If the British government decided after a successful Brexit that the revival of an ever greater Britain should be celebrated by digitizing the complete  Early Modern holdings of the British Library and the Bodleian, many documentary needs of American Early Modernists would be adequately met. This is an unlikely scenario. A somewhat less unlikely scenario would involve the major American Rare Book libraries working together on a plan for distributed digitization. I am not holding my breath, however. It is not easy to go from “I” to “we”,  and I doubt whether they have the shared social infrastructure that would make it easier.  Such an infrastructure does, however,  exist among the BTAA libraries. It has a solid history, of which the creation of the TCP archive is a particularly distinguished chapter.  Why not add another and perhaps even more distinguished chapter that pairs the pages of TCP texts with high-quality images? From the perspective of the combined resources of the BTAA libraries that is a substantial but not gigantic undertaking. If the BTAA libraries put enough of their equity in such a project by revising internal priorities the odds of attracting additional funding from elsewhere would be very high.  The benefits for Early Modernists all over the world would be substantial.

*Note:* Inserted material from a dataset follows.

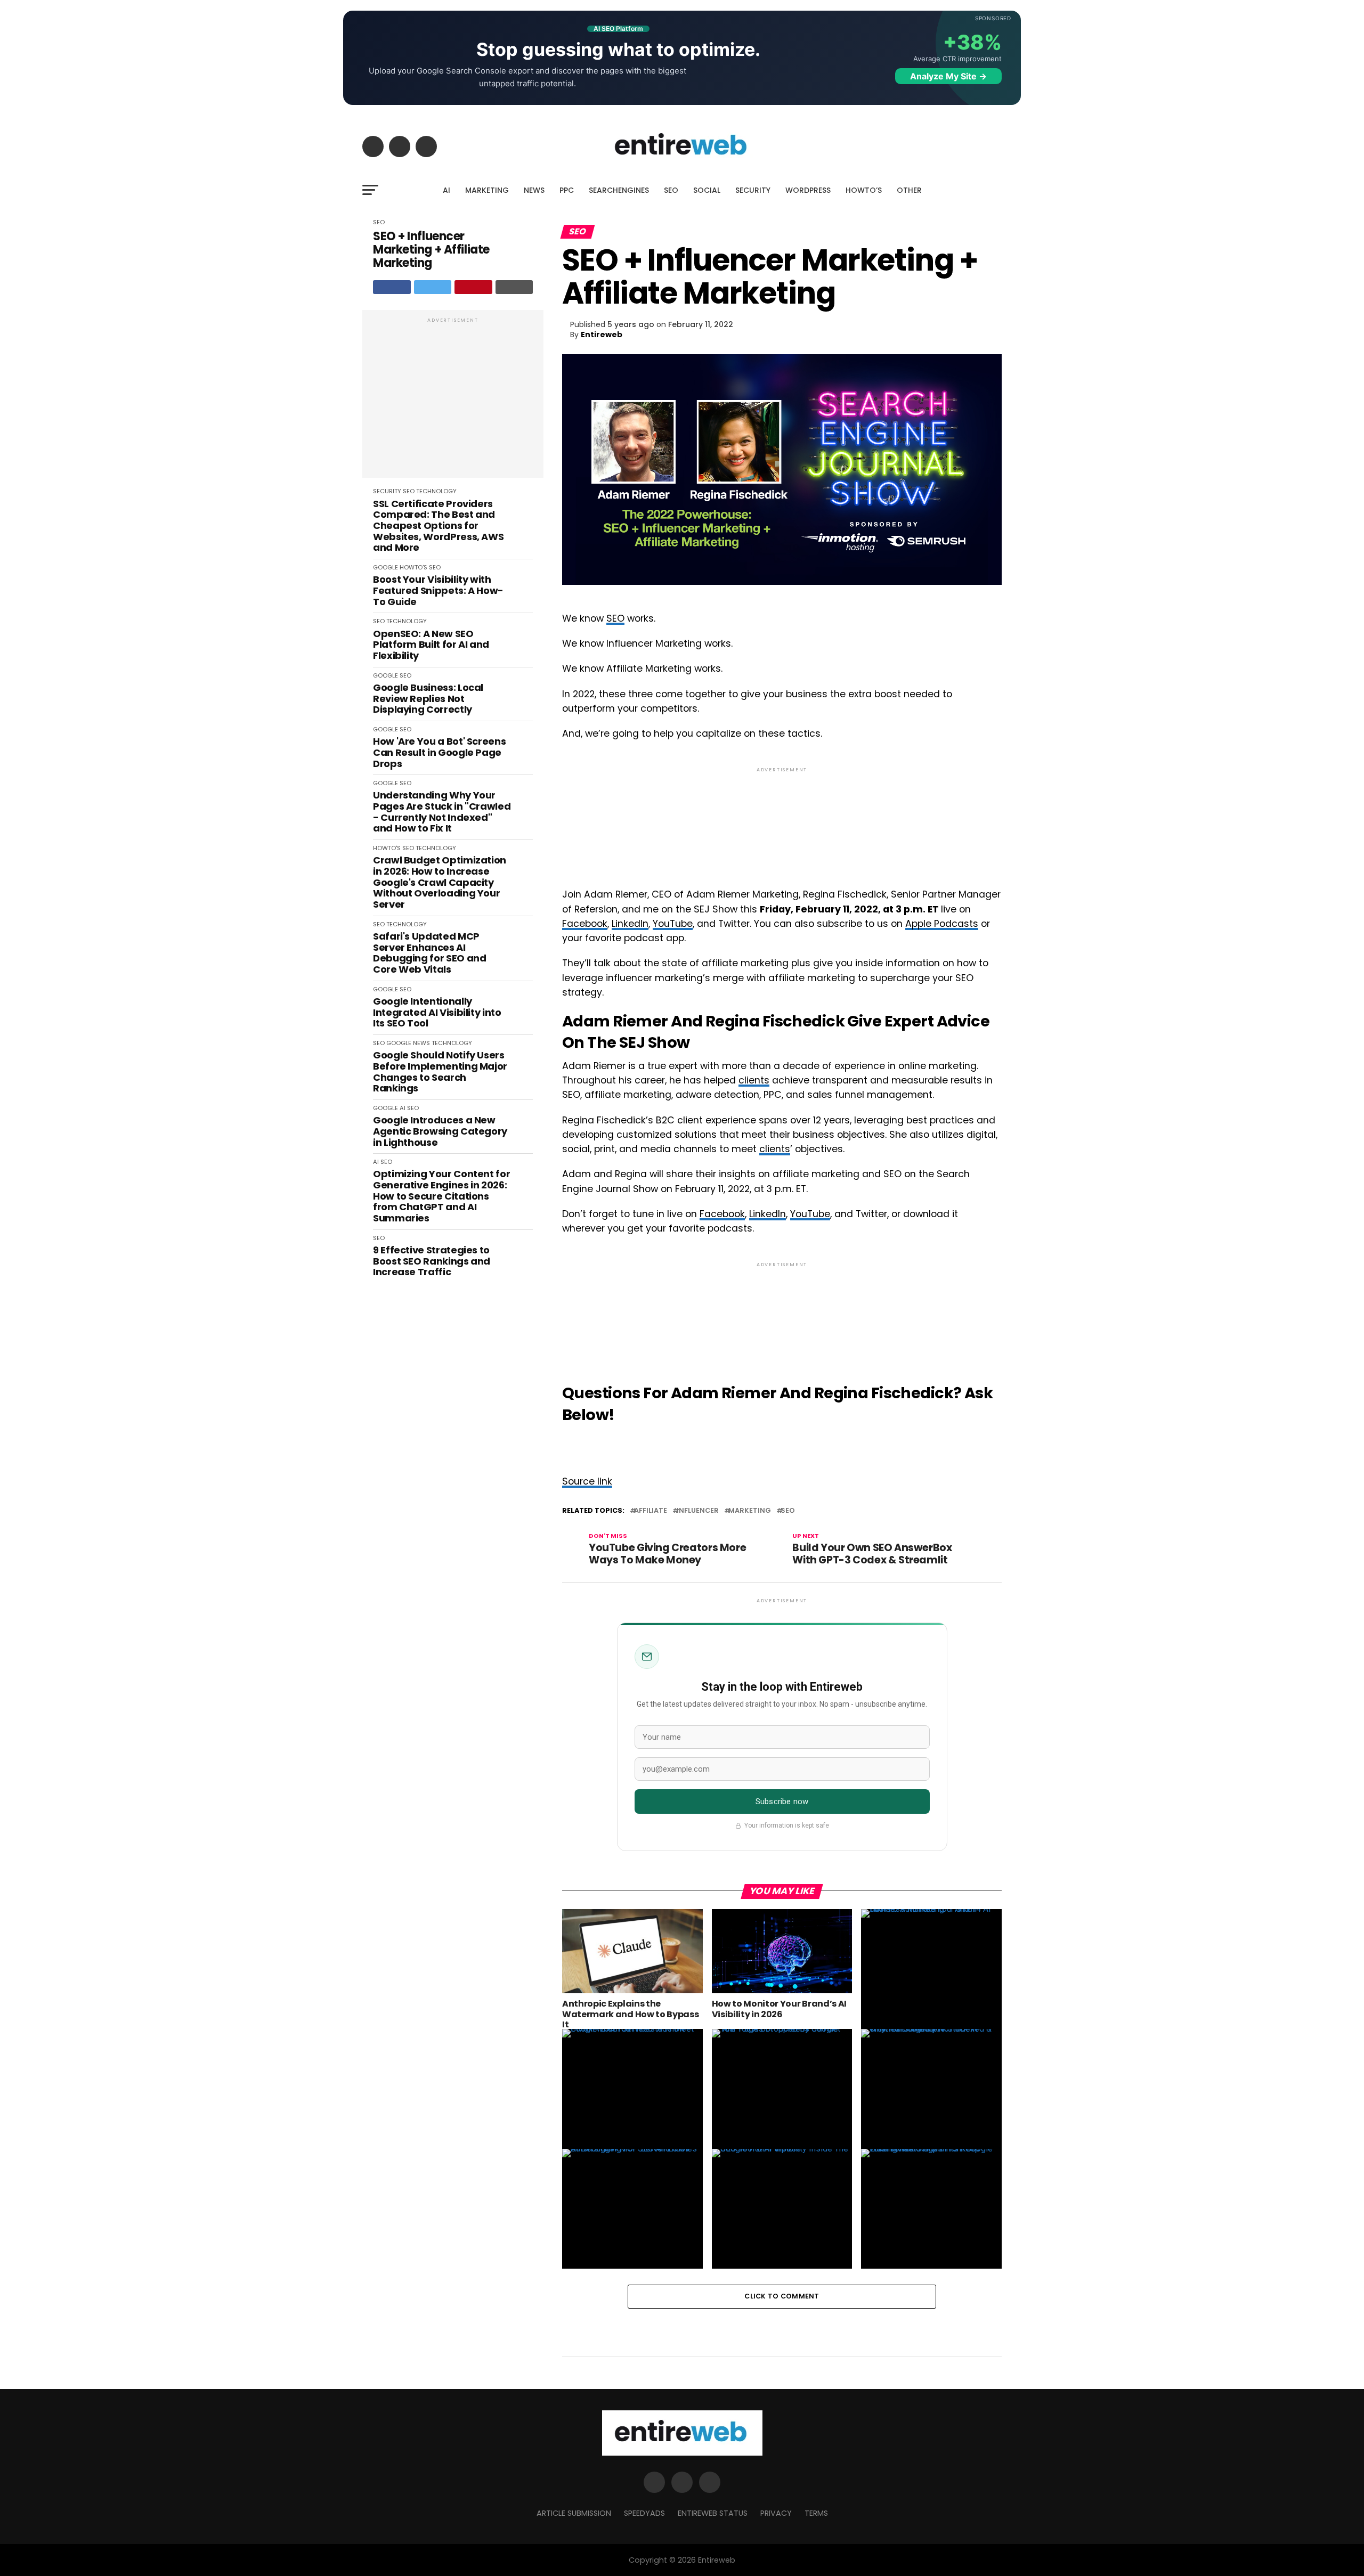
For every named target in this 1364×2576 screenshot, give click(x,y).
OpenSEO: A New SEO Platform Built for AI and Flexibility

A reader of this blog post might argue that I am contradicting myself when I argue a) that the BTAA should collectively digitize their Early Modern holdings and b) that in most cases it does not matter whether a digital surrogate comes from here or there as long as it is good enough.  That is true, but everybody’s business has a way of ending up as nobody’s business. One has to start somewhere.  The BTAA libraries clearly have the resources and the social capital to make substantial and quite rapid progress. If they do it, others might well want to join.